Vescovi divisi sulla messa in latino. Qualcuno vieta le tovaglie di lino sull'altare: "Antiche"
Se davvero l'obiettivo del motu proprio "Traditionis custodes" era quello di favorire l'unità della Chiesa, dopo tre giorni si può affermare che il risultato è l'opposto
Due erano le strade che si ponevano davanti al Papa: dialogare e tentare di ricucire o imporre manu militari una dichiarazione di fedeltà. A differenza di quel che accadeva un tempo, si è scelta la seconda via. Con tutto quel che ne conseguirà
Se davvero l’obiettivo del motu proprio Traditionis custodes era quello di favorire l’unità della Chiesa, dopo tre giorni si può affermare che il risultato è l’opposto. Come prevedibile, del resto. Anche perché l’adesione al Concilio Vaticano II imposta per decreto ai diffidenti non può funzionare. Tre giorni in cui, legittimamente e stando all’articolato del motu proprio papale, i vescovi di tutto il globo hanno comunicato via Twitter se nelle rispettive diocesi sarebbe cambiato qualcosa o no. Così, se gli ultraconservatori hanno subito chiarito che a casa loro il Summorum Pontificum resta in vigore tale e quale e con tutti i permessi del caso, il liberal vescovo di Mayagüez (Porto Rico) non solo ha vietato da subito le messe in latino ma – facendosi prendere la mano – ha pure proibito pianete, dalmatiche, berrette e tutto il corredo per così dire antico che però nessuno si è sognato di consegnare ai musei. Tantomeno il Papa. Il cardinale Robert Sarah, non proprio un parvenu, visto che fino a pochi mesi fa era prefetto del Culto divino e della disciplina dei sacramenti, ha twittato minaccioso che il 7 luglio del 2007 Benedetto XVI aveva detto che “ciò che le generazioni precedenti ritenevano sacro, rimane sacro e grande anche per noi, e non può essere improvvisamente del tutto proibito o addirittura considerato dannoso”. Allora, che si fa? Resta sacro o è da relegare ai libri di storia? Che può pensare il povero fedele?

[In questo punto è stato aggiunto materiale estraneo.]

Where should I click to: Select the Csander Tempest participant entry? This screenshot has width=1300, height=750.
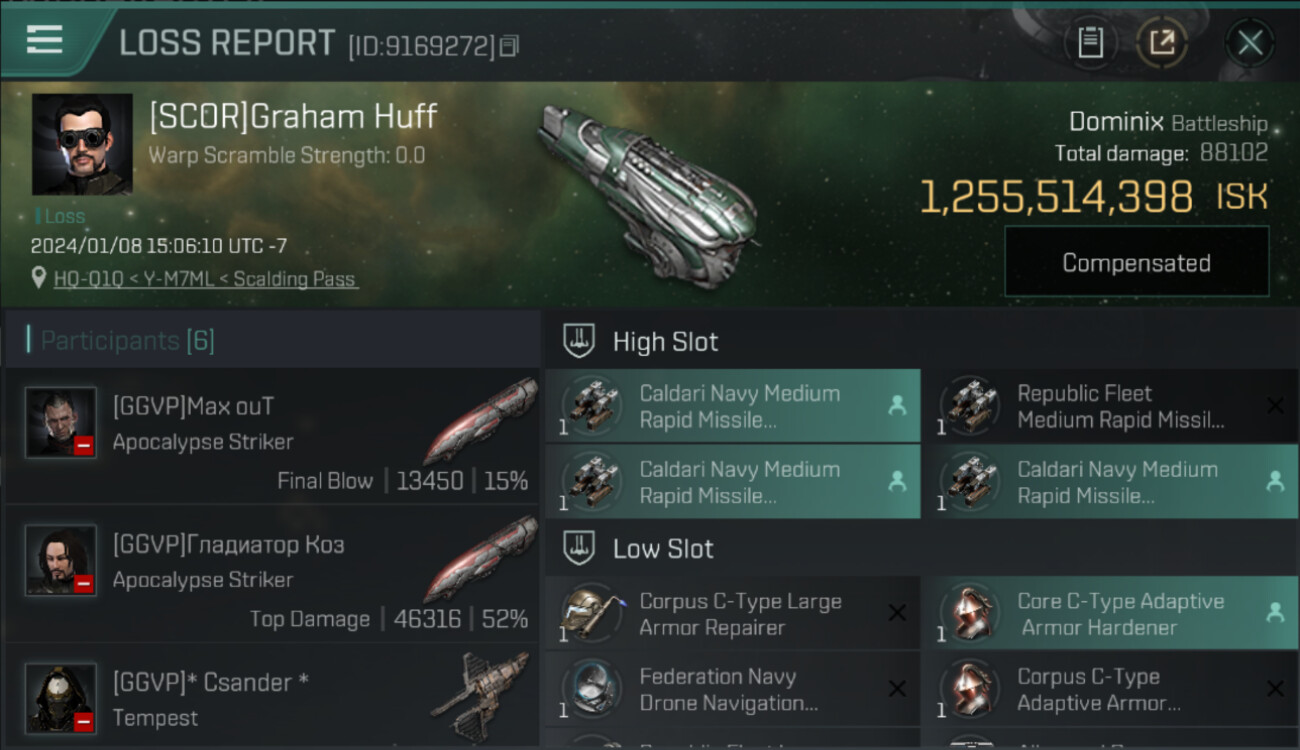pos(272,699)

A ogni modo, quel che deriva non è esattamente l’immagine di quell’unità tanto invocata da Francesco e da chi materialmente ha steso il documento che non brilla certo per spirito dialogante. Tutt’altro. Scorrendo le disposizioni previste, è lecita la domanda: davvero si cerca l’unità? Per quale motivo viene impedito l’uso delle chiese parrocchiali ai fedeli al rito previsto da Benedetto XVI, quando le stesse chiese parrocchiali sono concesse anche a eventi che di liturgico o spirituale hanno poco o nulla a che fare, tra concerti, recital, conferenze, dibattiti e perfino preghiere di qualche imam? E a chi vuole pregare secondo il rito di Pio V, no? Come previsto, la galassia tradizionalista è in fermento, c’è chi invoca una sorta di guerra santa contro il Vaticano, chi giura che si rifugerà dai lefebvriani di Ecône, chi si autodefinisce martire e assicura comunque preghiere per il Pontefice regnante. Il problema è, ancora una volta, il Vaticano II: è vero che in alcune realtà – soprattutto americane – dietro al paravento della messa in vetus ordo si nascondono sedevacantisti, anticonciliaristi e settari. Altrettanto vero, però, è che non è così in tutto il mondo. Due erano le strade che si ponevano davanti al Papa: dialogare e tentare di ricucire o imporre manu militari una dichiarazione di fedeltà. A differenza di quel che accadeva un tempo, si è scelta la seconda via. Con tutto quel che ne conseguirà.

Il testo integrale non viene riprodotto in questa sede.